The right amount of bullshit
I was talking recently with a friend who is a very good programmer, about some of the new developments in AI, like chatGPT and other LLMs. We were brainstorming things that you could do with them, and it became really clear to me that he had a much more careful approach than I did - you might say I was “bullshitting” a bit with some of the ideas. The general direction of them was good, but some details were missing. We disconnected a bit around that uncertainty.
Neither approach was right, or wrong. My friend was right to insist on engineering robustness - absolutely necessary if you’re going to build anything. But I think I was also right - it’s hard to build anything meaningful and new if you don’t let your imagination run at least a bit ahead of current capabilities.
So where is the right balance? There’s been a lot of news lately about companies, and founders, who got too far out on the “bullshit” curve - Theranos and NXT for sure. But there are also plenty of examples of things that have at least had a whiff of bullshit to them from time to time, that have worked out (like SpaceX).

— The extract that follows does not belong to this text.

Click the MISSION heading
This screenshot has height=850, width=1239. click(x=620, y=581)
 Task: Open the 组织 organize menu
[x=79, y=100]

I deliberately framed this as ‘bullshit’ because I think it’s how engineers think about this kind of open-ended thinking. Imagination might be a better word, or exploration, but the fundamental idea is the same - if you walk through something one sure step at a time, you’ll never be able to take interesting leaps. This is just another way of saying “ask what if, not why not”, but more specifically: the right amount of bullshit is when you are fairly certain there is a solution to a problem, even if you don’t have all of the details just yet. The wrong amount is when you have no idea if the problem is solvable at all, or even how you’d approach it, and yet you assert otherwise. And, of course, “too little bullshit” is when you refuse to solve a problem until you have so much detail and certainty that it is essentially already solved.
Fractal boundaries are usually interesting places - where you can’t clearly see which side of the boundary you’re on, and it changes quickly as you scale and move around. There’s one here, between certainty and bullshit, that is likely where all of the interesting, rewarding ideas are.